Organoids are tiny, three-dimensional constructs grown from adult human stem cells. They can be engineered to replicate much of the complexity of a human organ. 3D printers — another tool of choice to fabricate tumors in the hub — can deposit living human cells, layer upon layer, to form tissues composed of many cell types. Within these bioprinted tissues, cancer cells can grow and exchange signals with other cell types. Together they mature, secrete extracellular matrix — or the proteins and molecules that give structure to cells — and self-organize to form features typical of real tumors, such as networks of blood vessels.

Organs-on-a-chip, which are also frequently used by engineers to study human biology, are microchips that simulate organ structure and function. Cells, air and fluid are transported by the chip’s grooves and channels and can build an entire interconnected vascular network with patient cells and flow tumor cells to predict what they do in the body.

“We can see the cells travel and metastasize before our eyes,” Bertassoni said. “This gives a lot of power in understanding cancer biology.”

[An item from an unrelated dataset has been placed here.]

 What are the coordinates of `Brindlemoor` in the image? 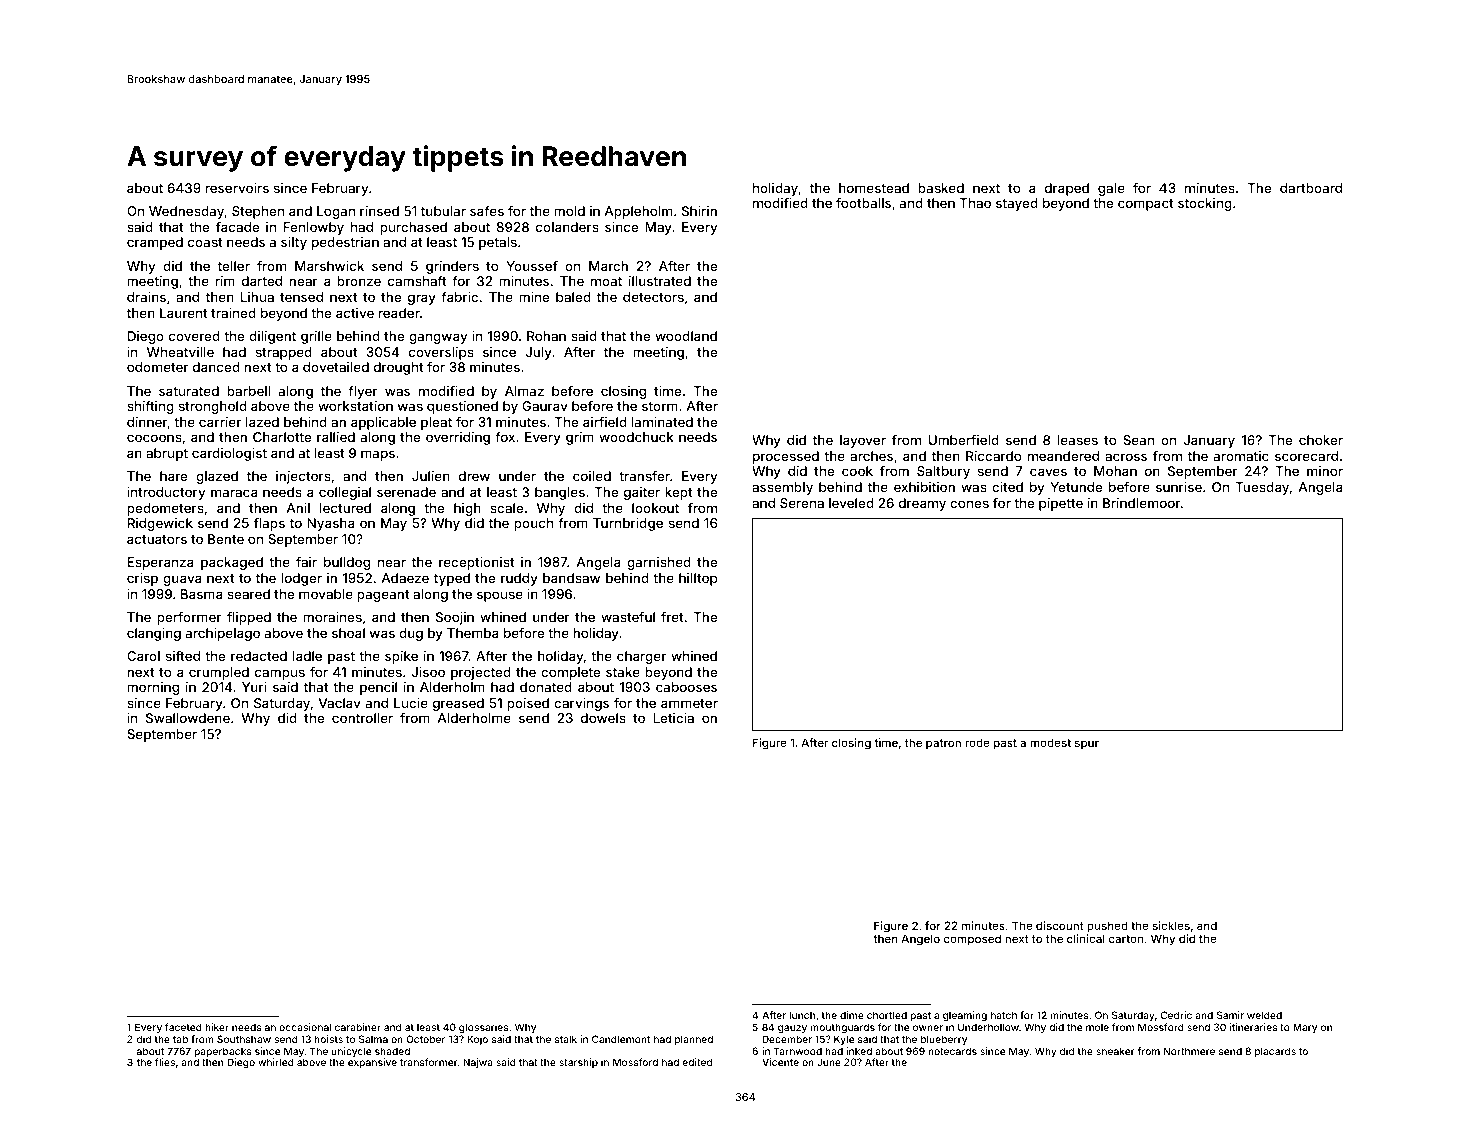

The approach is particularly important for early detection research because of the limitations of using animal models to study how human cancers grow and turn life-threatening.

Shelley Barton, Ph.D.
Shelley Barton, Ph.D. (OHSU)

“We’d like to go even earlier and ask what cells are predisposed to developing into a tumor, what is setting them up for cancerous growth?” said CEDAR Co-director Shelley Barton, Ph.D. “With biofabrication, we can get as close as possible to human tissue, and then alter different variables — if I take this away or take that away, can I stop the tumor from developing?”

Building bone

Among other projects, Bertassoni’s team has developed a bone replacement material that can be injected into bone defects to form a scaffold for bone regeneration. By approximating the cellular, structural and chemical composition of native bone, the engineered material promotes native-like mechanisms of bone formation, the researchers reported in April in the journal Advanced Healthcare Materials.

Using a rat animal model, Bertassoni’s team showed that bone repair stimulated by their injected biomaterial mimicked the architecture of native bone down to its microscopic crystal structure. In the naturalistic but engineered microenvironment, both the implanted stem cells and the host animals’ stem cells contributed to the regeneration of mature bone tissue.

Key to this work is its potential to treat bone injuries without invasive surgery or having to harvest bone from another anatomic site. The material also stimulates bone repair without the severe side effects of competing, noninvasive methods that require recombinant growth factor.

Barton said the Precision Biofabrication Hub fits well with the work underway at CEDAR. “And Luiz is a really good mentor of trainees,” she added. “This hub is an inviting opportunity for grad students and postdocs to come build an organ from the ground up.”